Als ob der nächtliche Krimi nach der schleswig-holsteinischen Landtagswahl im Februar nicht schon spannend genug war - die gescheiterte Wahl von Heide Simonis zur Ministerpräsidentin in Kiel hat das Februar-Ereignis noch einmal getoppt. Vier gescheiterte Wahlgänge brauchte es im Parlament an der Förde, bis die 61-Jährige das Handtuch warf und damit ihren Abgang von der politischen Bühne besiegelte.
Im ersten Wahlgang hatte auch ihr CDU-Herausforderer Peter Harry Carstensen noch eine Stimme weniger bekommen, als CDU und FDP Sitze im Landtag haben, so dass Simonis noch mit 34 zu 33 knapp vorn lag. Allerdings verfehlte sie damit die im ersten Wahlgang erforderliche absolute Mehrheit. In allen weiteren Wahlgängen erhielt Carstensen aber dann doch offenbar alle 34 Stimmen von CDU und FDP, so dass es immer wieder zum Patt kam. Irgendwo im brüchigen Bündnis aus SPD, Grünen und dänischer Minderheitspartei SSW saß ein hartnäckiger Heckenschütze, der Simonis viermal hintereinander die Zustimmung verweigerte. Trotz mehrfacher Unterbrechungen der Landtagssitzung, die die SPD-Fraktion dazu nutzte, die eigenen Abgeordneten auf Simonis einzuschwören, gelang es Fraktionschef Lothar Hay nicht, das Blatt wieder zu wenden. "Das ist der Tag des Heckenschützen", stellt er zutiefst enttäuscht fest.
Der Herausforderer der Union, Peter Harry Carstensen, erneuerte im Verlauf der Marathonsitzung mehrfach sein Angebot für eine große Koalition. "Ich habe mich zur Wahl gestellt, um für die SPD die Tür offen zu halten", betonte er - ein Angebot, das die SPD-Fraktion nicht annahm.
"Eine Ära geht zu Ende", fasste der FDP-Politiker Wolfgang Kubicki das Wahldebakel zusammen.
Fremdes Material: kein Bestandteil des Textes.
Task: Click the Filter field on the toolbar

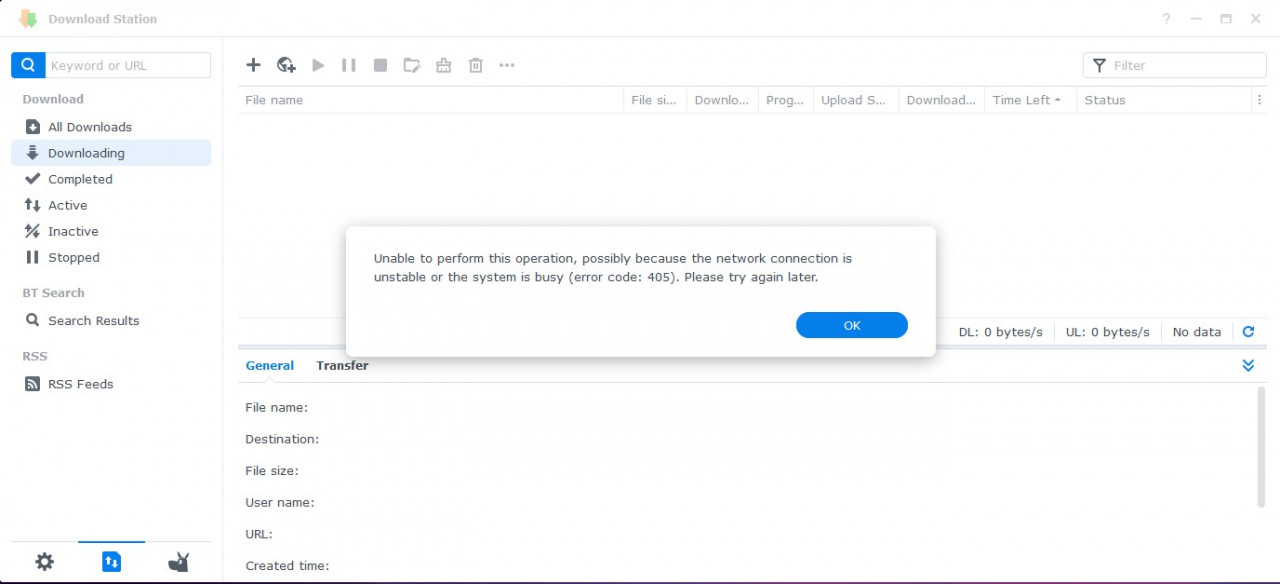Action: click(x=1175, y=64)
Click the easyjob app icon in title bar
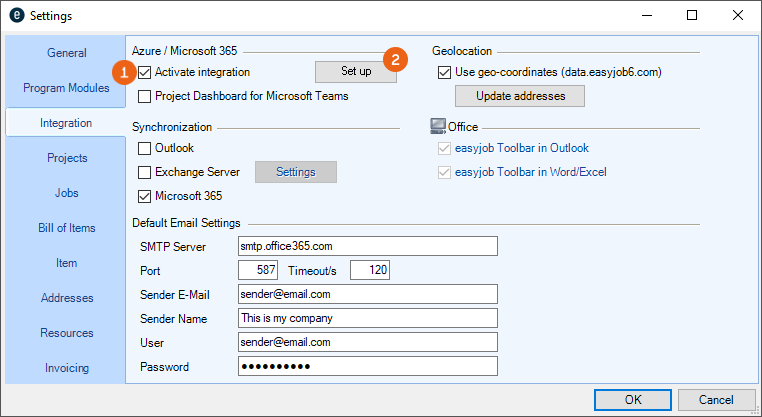Screen dimensions: 762x417 pos(16,16)
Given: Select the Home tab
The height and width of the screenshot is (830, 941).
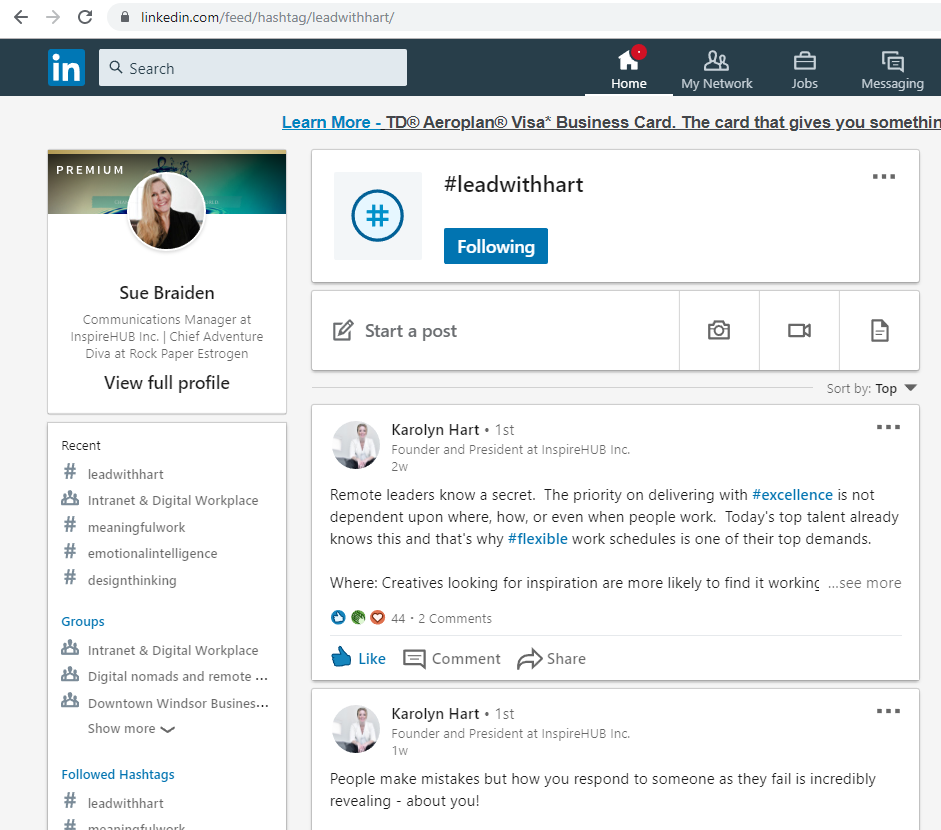Looking at the screenshot, I should tap(628, 68).
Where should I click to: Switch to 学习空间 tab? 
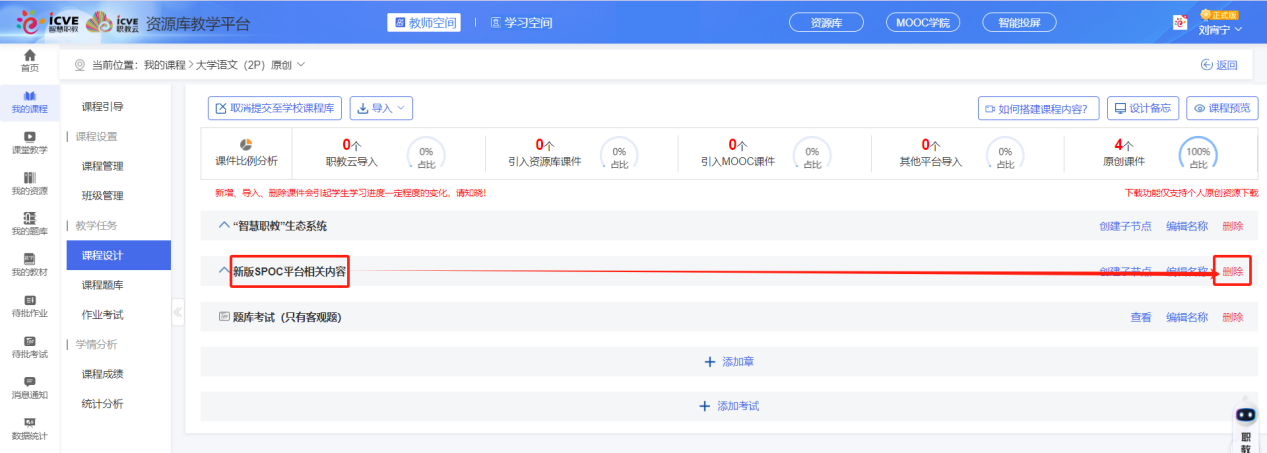(521, 22)
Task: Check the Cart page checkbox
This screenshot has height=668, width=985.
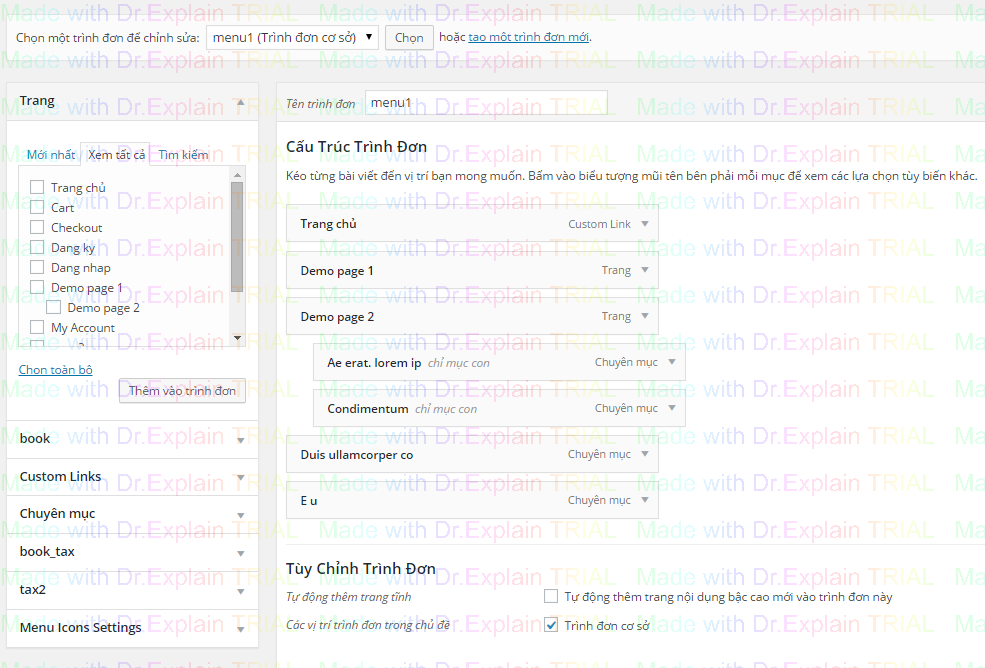Action: tap(37, 207)
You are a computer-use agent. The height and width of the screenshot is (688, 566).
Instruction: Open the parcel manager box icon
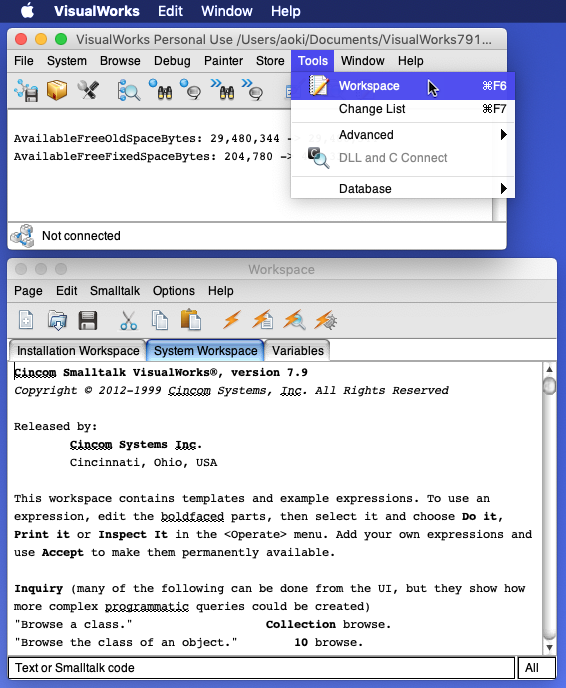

Der Wahltag an der Förde hatte schon mit einem Paukenschlag begonnen, der nichts Gutes ahnen ließ. Die vom SSW tolerierte Minderheitsregierung sei ein "fragiles Bündnis", die frühe Festlegung auf dieses Modell ein Fehler gewesen, hatte Björn Engholm, der Vorgänger von Simonis, einer großen Tageszeitung mitgeteilt. "Die Schnittmengenanalyse mit der CDU" habe seine Partei nicht intensiv genug betrieben. Gut möglich, dass SPD-Landeschef Claus Möller dies demnächst nachholen muss. Ohne Simonis - denn die ließ am Abend des Wahlspektakels erklären, dass sie für einen fünften Wahlgang nicht zur Verfügung steht.
Selbst ihre politischen Kontrahenten in CDU und FDP zeigten sich entsetzt über "die politische Selbstzerstörung, die in der Geschichte der Bundesrepublik einmalig ist". Simonis, die immer betonte, dass sie nicht aus dem Amt getragen werden wolle, sondern rechtzeitig den Hut nehme, sei Opfer ihrer eigenen Genossen geworden. Der SSW-Abgeordnete Lars Harms, der zusammen mit der Spitzenfrau des Südschleswigschen Wählerverbandes Anke Spoorendonk der rot-grünen Minderheitsregierung zu einer Stimmenmehrheit im Parlament verhelfen wollte, hob hervor: "Solch einen Abgang hat Simonis nicht verdient, sie hat in den vergangen Jahren viel für unser Land getan."
Seit dem Rücktritt ihres Amtsvorgängers Engholm 1993 saß Simonis auf dem Chef-Sessel an der Kieler Förde, zunächst an der Spitze einer SPD-Alleinregierung. 1996 musste sie dann die "grüne Kröte" schlucken, wie sie damals sagte, sie war auf eine Koalition mit den Grünen angewiesen. Bis kurz vor der Landtagswahl im Februar sah es nach einem erneuten Sieg der SPD aus.
Erst Ende April wird sich entscheiden, wie es an der Förde weitergeht. Bis dahin bleibt die amtierende Regierung geschäftsführend im Amt. Möglich, dass Peter Harry Carstensen, der sich nach der Landtagswahl schon kurzfristig als Sieger feiern ließ, dann doch noch auf dem Stuhl des Ministerpräsidenten in Schleswig-Holstein Platz nehmen kann.